(EXERCISE DESCRIPTION)
Please reproduce the data in full, exactly as it stands.

--- GIVEN ENTRIES Enclosed Below ---

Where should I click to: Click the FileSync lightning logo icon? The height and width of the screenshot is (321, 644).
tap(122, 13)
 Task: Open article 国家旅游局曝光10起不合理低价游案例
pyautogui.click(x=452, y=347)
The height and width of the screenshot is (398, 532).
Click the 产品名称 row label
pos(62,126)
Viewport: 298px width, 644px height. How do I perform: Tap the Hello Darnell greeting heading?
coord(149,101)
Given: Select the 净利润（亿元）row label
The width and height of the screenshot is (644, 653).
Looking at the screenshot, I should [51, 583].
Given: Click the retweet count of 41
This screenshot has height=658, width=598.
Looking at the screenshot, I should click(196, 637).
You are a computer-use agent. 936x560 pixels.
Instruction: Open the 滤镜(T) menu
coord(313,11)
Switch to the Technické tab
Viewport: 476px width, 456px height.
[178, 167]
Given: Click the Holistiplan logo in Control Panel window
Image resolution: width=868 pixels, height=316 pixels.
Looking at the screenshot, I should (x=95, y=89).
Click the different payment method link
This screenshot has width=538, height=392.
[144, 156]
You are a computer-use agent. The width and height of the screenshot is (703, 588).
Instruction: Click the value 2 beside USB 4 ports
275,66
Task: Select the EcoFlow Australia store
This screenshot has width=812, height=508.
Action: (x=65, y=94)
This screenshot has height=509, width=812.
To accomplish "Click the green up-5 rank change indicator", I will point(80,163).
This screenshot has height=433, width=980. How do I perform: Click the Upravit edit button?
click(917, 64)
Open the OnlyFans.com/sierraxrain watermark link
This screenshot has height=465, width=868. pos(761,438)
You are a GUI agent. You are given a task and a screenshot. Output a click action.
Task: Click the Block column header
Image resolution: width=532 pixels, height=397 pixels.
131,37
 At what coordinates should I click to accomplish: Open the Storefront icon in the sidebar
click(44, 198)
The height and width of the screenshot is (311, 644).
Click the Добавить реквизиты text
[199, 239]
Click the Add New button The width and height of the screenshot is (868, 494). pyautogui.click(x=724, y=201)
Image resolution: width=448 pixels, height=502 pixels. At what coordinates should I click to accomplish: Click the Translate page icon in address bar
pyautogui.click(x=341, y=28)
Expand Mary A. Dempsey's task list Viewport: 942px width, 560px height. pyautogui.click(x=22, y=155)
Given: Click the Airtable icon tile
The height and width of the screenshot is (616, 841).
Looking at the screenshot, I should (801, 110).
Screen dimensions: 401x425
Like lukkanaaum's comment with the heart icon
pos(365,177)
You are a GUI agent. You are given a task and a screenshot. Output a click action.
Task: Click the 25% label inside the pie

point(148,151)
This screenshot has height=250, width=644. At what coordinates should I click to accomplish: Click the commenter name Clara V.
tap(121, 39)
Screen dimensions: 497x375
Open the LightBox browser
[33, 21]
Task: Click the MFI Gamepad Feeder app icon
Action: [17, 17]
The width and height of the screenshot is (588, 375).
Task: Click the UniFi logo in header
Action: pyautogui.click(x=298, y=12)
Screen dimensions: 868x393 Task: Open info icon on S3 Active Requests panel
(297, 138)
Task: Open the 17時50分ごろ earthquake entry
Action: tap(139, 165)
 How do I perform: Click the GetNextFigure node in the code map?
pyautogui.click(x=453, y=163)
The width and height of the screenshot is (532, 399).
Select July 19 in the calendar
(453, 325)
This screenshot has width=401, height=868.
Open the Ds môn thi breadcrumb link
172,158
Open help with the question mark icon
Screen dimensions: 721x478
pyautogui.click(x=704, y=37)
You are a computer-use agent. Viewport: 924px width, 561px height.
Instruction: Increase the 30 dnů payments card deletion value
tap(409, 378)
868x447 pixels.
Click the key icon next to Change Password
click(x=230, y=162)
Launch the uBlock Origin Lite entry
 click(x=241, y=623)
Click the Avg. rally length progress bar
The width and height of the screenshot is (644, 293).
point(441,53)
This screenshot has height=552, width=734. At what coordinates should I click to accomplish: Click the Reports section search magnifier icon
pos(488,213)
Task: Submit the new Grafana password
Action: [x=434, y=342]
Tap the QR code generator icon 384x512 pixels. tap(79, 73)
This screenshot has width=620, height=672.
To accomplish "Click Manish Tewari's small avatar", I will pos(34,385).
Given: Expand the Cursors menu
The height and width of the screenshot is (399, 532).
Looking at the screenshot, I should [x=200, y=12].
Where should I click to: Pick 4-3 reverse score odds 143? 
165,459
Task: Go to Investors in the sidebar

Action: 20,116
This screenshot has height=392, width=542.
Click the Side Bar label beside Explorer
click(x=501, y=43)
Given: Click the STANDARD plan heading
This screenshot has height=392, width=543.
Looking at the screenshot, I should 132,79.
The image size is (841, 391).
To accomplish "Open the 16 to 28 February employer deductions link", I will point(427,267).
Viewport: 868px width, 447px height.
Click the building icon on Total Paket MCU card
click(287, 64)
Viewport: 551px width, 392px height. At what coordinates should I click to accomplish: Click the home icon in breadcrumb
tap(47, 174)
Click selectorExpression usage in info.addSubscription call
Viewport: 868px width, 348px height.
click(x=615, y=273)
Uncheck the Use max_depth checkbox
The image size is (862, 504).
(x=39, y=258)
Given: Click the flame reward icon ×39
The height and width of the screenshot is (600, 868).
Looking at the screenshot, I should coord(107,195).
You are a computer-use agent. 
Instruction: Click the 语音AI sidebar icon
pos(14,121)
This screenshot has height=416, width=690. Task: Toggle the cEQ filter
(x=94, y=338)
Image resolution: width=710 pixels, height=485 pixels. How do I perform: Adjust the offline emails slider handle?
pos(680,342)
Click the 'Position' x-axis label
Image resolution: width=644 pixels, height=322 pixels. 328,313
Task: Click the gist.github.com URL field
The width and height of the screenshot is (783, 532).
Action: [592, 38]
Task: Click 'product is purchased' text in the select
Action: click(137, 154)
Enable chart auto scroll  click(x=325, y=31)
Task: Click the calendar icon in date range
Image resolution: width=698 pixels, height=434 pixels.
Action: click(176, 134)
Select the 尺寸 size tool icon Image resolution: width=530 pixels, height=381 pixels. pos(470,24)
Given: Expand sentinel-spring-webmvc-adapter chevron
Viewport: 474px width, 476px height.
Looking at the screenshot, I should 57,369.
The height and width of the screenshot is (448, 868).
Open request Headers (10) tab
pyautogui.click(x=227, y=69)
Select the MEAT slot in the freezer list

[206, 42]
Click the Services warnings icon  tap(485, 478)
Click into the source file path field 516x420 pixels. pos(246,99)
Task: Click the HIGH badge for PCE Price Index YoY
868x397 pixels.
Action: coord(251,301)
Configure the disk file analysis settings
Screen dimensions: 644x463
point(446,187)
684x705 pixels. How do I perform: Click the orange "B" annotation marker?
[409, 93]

--- End of Enclosed GIVEN ENTRIES ---

(RESULT FOR THIS TASK)
Where should I click to: Click the FileSync lightning logo icon? The height and width of the screenshot is (321, 644).
tap(122, 13)
 Task: Open article 国家旅游局曝光10起不合理低价游案例
pyautogui.click(x=452, y=347)
The height and width of the screenshot is (398, 532).
Click the 产品名称 row label
pos(62,126)
Viewport: 298px width, 644px height. How do I perform: Tap the Hello Darnell greeting heading?
coord(149,101)
Given: Select the 净利润（亿元）row label
The width and height of the screenshot is (644, 653).
Looking at the screenshot, I should [51, 583].
Given: Click the retweet count of 41
This screenshot has height=658, width=598.
Looking at the screenshot, I should click(196, 637).
You are a computer-use agent. 936x560 pixels.
Instruction: Open the 滤镜(T) menu
coord(313,11)
Switch to the Technické tab
Viewport: 476px width, 456px height.
[178, 167]
Given: Click the Holistiplan logo in Control Panel window
Image resolution: width=868 pixels, height=316 pixels.
Looking at the screenshot, I should (x=95, y=89).
Click the different payment method link
This screenshot has width=538, height=392.
[144, 156]
You are a computer-use agent. The width and height of the screenshot is (703, 588).
Instruction: Click the value 2 beside USB 4 ports
275,66
Task: Select the EcoFlow Australia store
This screenshot has width=812, height=508.
Action: (x=65, y=94)
This screenshot has height=509, width=812.
To accomplish "Click the green up-5 rank change indicator", I will point(80,163).
This screenshot has height=433, width=980. How do I perform: Click the Upravit edit button?
click(917, 64)
Open the OnlyFans.com/sierraxrain watermark link
This screenshot has height=465, width=868. pos(761,438)
You are a GUI agent. You are given a task and a screenshot. Output a click action.
Task: Click the Block column header
Image resolution: width=532 pixels, height=397 pixels.
131,37
 At what coordinates should I click to accomplish: Open the Storefront icon in the sidebar
click(44, 198)
The height and width of the screenshot is (311, 644).
Click the Добавить реквизиты text
[199, 239]
Click the Add New button The width and height of the screenshot is (868, 494). pyautogui.click(x=724, y=201)
Image resolution: width=448 pixels, height=502 pixels. At what coordinates should I click to accomplish: Click the Translate page icon in address bar
pyautogui.click(x=341, y=28)
Expand Mary A. Dempsey's task list Viewport: 942px width, 560px height. pyautogui.click(x=22, y=155)
Given: Click the Airtable icon tile
The height and width of the screenshot is (616, 841).
Looking at the screenshot, I should (801, 110).
Screen dimensions: 401x425
Like lukkanaaum's comment with the heart icon
pos(365,177)
You are a GUI agent. You are given a task and a screenshot. Output a click action.
Task: Click the 25% label inside the pie

point(148,151)
This screenshot has height=250, width=644. At what coordinates should I click to accomplish: Click the commenter name Clara V.
tap(121, 39)
Screen dimensions: 497x375
Open the LightBox browser
[33, 21]
Task: Click the MFI Gamepad Feeder app icon
Action: [17, 17]
The width and height of the screenshot is (588, 375).
Task: Click the UniFi logo in header
Action: pyautogui.click(x=298, y=12)
Screen dimensions: 868x393 Task: Open info icon on S3 Active Requests panel
(297, 138)
Task: Open the 17時50分ごろ earthquake entry
Action: tap(139, 165)
 How do I perform: Click the GetNextFigure node in the code map?
pyautogui.click(x=453, y=163)
The width and height of the screenshot is (532, 399).
Select July 19 in the calendar
(453, 325)
This screenshot has width=401, height=868.
Open the Ds môn thi breadcrumb link
172,158
Open help with the question mark icon
Screen dimensions: 721x478
pyautogui.click(x=704, y=37)
You are a computer-use agent. Viewport: 924px width, 561px height.
Instruction: Increase the 30 dnů payments card deletion value
tap(409, 378)
868x447 pixels.
Click the key icon next to Change Password
click(x=230, y=162)
Launch the uBlock Origin Lite entry
 click(x=241, y=623)
Click the Avg. rally length progress bar
The width and height of the screenshot is (644, 293).
point(441,53)
This screenshot has height=552, width=734. At what coordinates should I click to accomplish: Click the Reports section search magnifier icon
pos(488,213)
Task: Submit the new Grafana password
Action: [x=434, y=342]
Tap the QR code generator icon 384x512 pixels. tap(79, 73)
This screenshot has width=620, height=672.
To accomplish "Click Manish Tewari's small avatar", I will pos(34,385).
Given: Expand the Cursors menu
The height and width of the screenshot is (399, 532).
Looking at the screenshot, I should [x=200, y=12].
Where should I click to: Pick 4-3 reverse score odds 143? 
165,459
Task: Go to Investors in the sidebar

Action: 20,116
This screenshot has height=392, width=542.
Click the Side Bar label beside Explorer
click(x=501, y=43)
Given: Click the STANDARD plan heading
This screenshot has height=392, width=543.
Looking at the screenshot, I should 132,79.
The image size is (841, 391).
To accomplish "Open the 16 to 28 February employer deductions link", I will point(427,267).
Viewport: 868px width, 447px height.
Click the building icon on Total Paket MCU card
click(287, 64)
Viewport: 551px width, 392px height. At what coordinates should I click to accomplish: Click the home icon in breadcrumb
tap(47, 174)
Click selectorExpression usage in info.addSubscription call
Viewport: 868px width, 348px height.
click(x=615, y=273)
Uncheck the Use max_depth checkbox
The image size is (862, 504).
(x=39, y=258)
Given: Click the flame reward icon ×39
The height and width of the screenshot is (600, 868).
Looking at the screenshot, I should coord(107,195).
You are a computer-use agent. 
Instruction: Click the 语音AI sidebar icon
pos(14,121)
This screenshot has height=416, width=690. Task: Toggle the cEQ filter
(x=94, y=338)
Image resolution: width=710 pixels, height=485 pixels. How do I perform: Adjust the offline emails slider handle?
pos(680,342)
Click the 'Position' x-axis label
Image resolution: width=644 pixels, height=322 pixels. 328,313
Task: Click the gist.github.com URL field
The width and height of the screenshot is (783, 532).
Action: [592, 38]
Task: Click 'product is purchased' text in the select
Action: click(137, 154)
Enable chart auto scroll  click(x=325, y=31)
Task: Click the calendar icon in date range
Image resolution: width=698 pixels, height=434 pixels.
Action: click(176, 134)
Select the 尺寸 size tool icon Image resolution: width=530 pixels, height=381 pixels. pos(470,24)
Given: Expand sentinel-spring-webmvc-adapter chevron
Viewport: 474px width, 476px height.
Looking at the screenshot, I should 57,369.
The height and width of the screenshot is (448, 868).
Open request Headers (10) tab
pyautogui.click(x=227, y=69)
Select the MEAT slot in the freezer list

[206, 42]
Click the Services warnings icon  tap(485, 478)
Click into the source file path field 516x420 pixels. pos(246,99)
Task: Click the HIGH badge for PCE Price Index YoY
868x397 pixels.
Action: coord(251,301)
Configure the disk file analysis settings
Screen dimensions: 644x463
point(446,187)
684x705 pixels. How do I perform: Click the orange "B" annotation marker?
[409, 93]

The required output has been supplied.